The division was responsible for grant programs aimed at helping children with serious emotional disturbances or at risk of developing serious mental illness, including a project inspired by the Sandy Hook school shooting that left 20 children and six adults dead. Project AWARE aims to help teachers identify signs of mental illness.
It will now fall on remaining employees to administer those grants, but “there’s not enough hours of the day for staff to be able to do an adequate job managing this quantity of grants,” said del Vecchio, who also previously directed the Center for Mental Health Services.
Meanwhile, 24 employees at the Center for Substance Abuse Prevention, and 26 employees at the Center for Substance Abuse Treatment, received layoff notices.

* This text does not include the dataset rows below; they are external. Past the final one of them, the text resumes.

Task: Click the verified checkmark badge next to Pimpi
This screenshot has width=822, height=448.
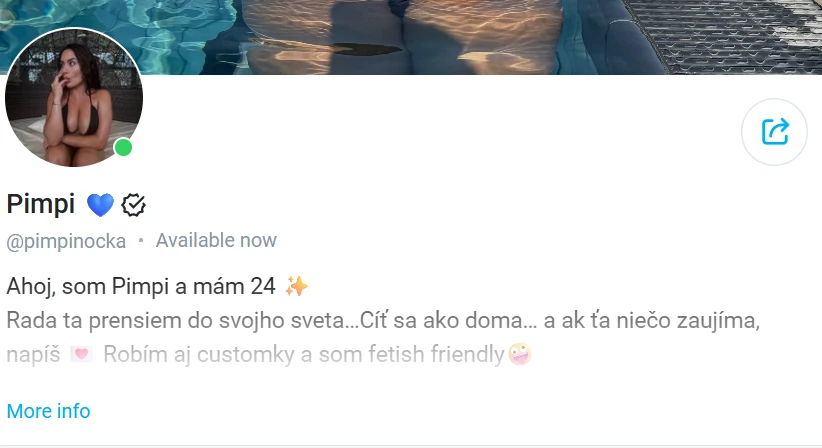Action: tap(133, 205)
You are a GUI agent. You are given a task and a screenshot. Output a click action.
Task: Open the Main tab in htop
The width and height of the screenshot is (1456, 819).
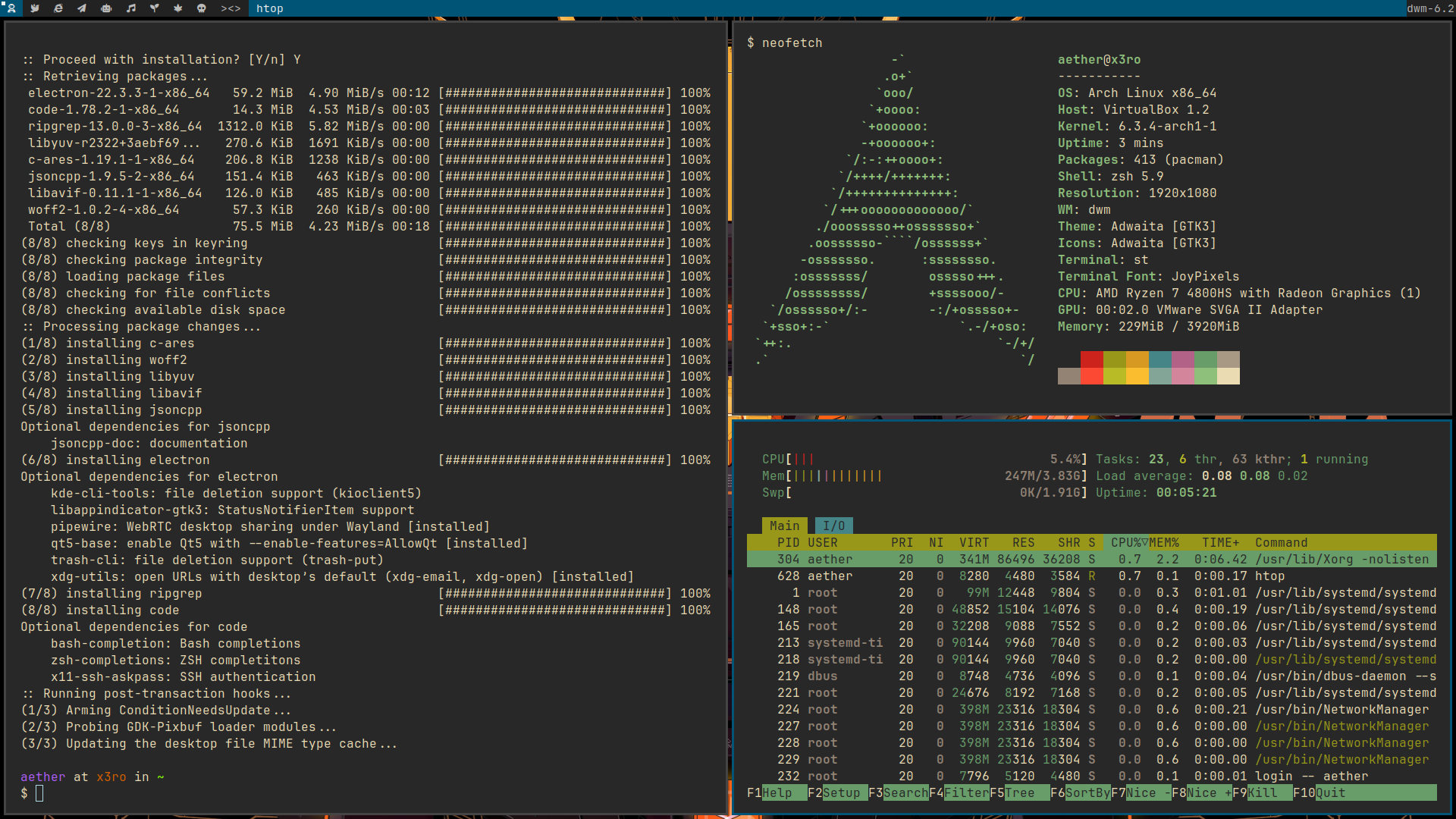click(x=784, y=526)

That includes all five employees of the Children and Families Branch, which aimed to reduce substance use in pregnant and postpartum women, among other initiatives. Also essentially decimated were the Criminal Justice Branch, which funds substance use treatment in drug courts.

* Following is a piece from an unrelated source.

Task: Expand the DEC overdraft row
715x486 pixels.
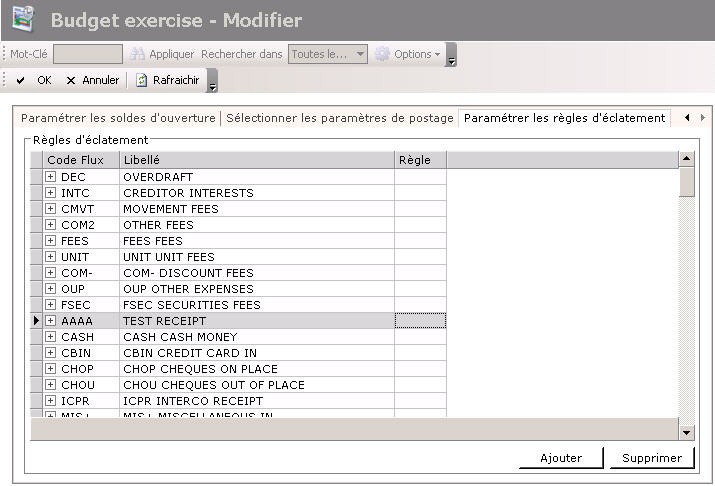Action: coord(50,177)
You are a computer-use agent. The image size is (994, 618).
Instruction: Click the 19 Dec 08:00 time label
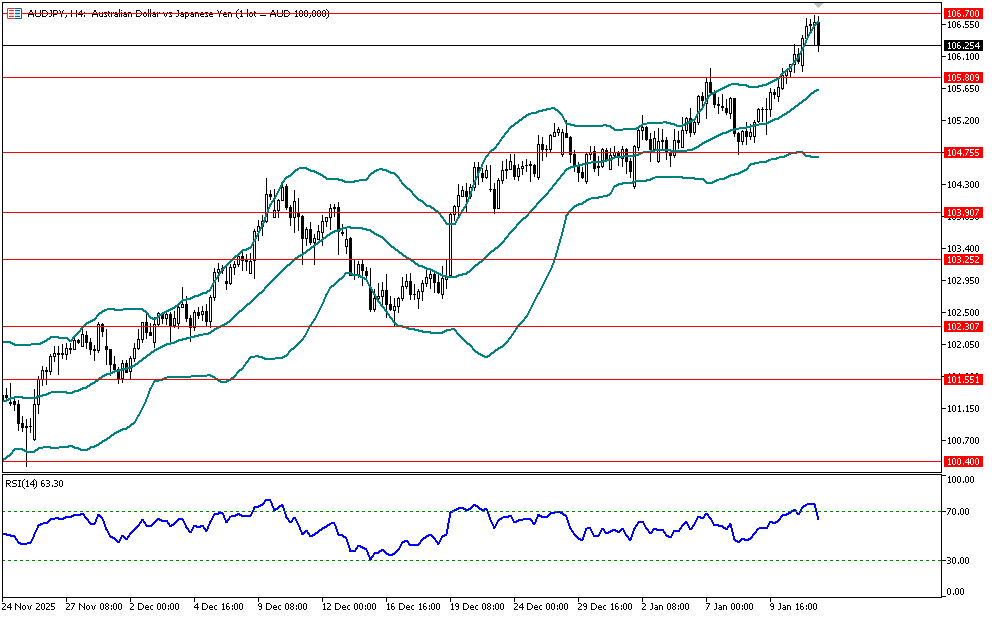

The reductions in force eliminated the Division of Pharmacologic Therapies, which oversees regulations related to medication-assisted treatment for substance use disorders, and the Provider Support Branch, which helps educate health providers about best practices for substance use disorder treatment.
The Division of Pharmacologic Therapies last year overhauled methadone clinic regulations, which included allowing more take-home doses for the medicine which traditionally had to be obtained from a clinic in person several days a week.
“If these RIFs stand, once the government opens again, there will be fewer people and fewer experts who are able to oversee and provide support to grantees,” said Yngvild Olsen, who directed the Center for Substance Abuse Treatment until July and is now national adviser with Manatt Health.
Olsen said that if work with states and community-based organizations around naloxone distribution and expanding access to medications for opioid use disorder is compromised, “there is a risk that the positive impact we’ve seen in terms of reducing overdoses and getting people into treatment is potentially threatened.”
SAMHSA was also hit hard with layoffs in April, losing all 10 regional offices and the Office of Treatment Services.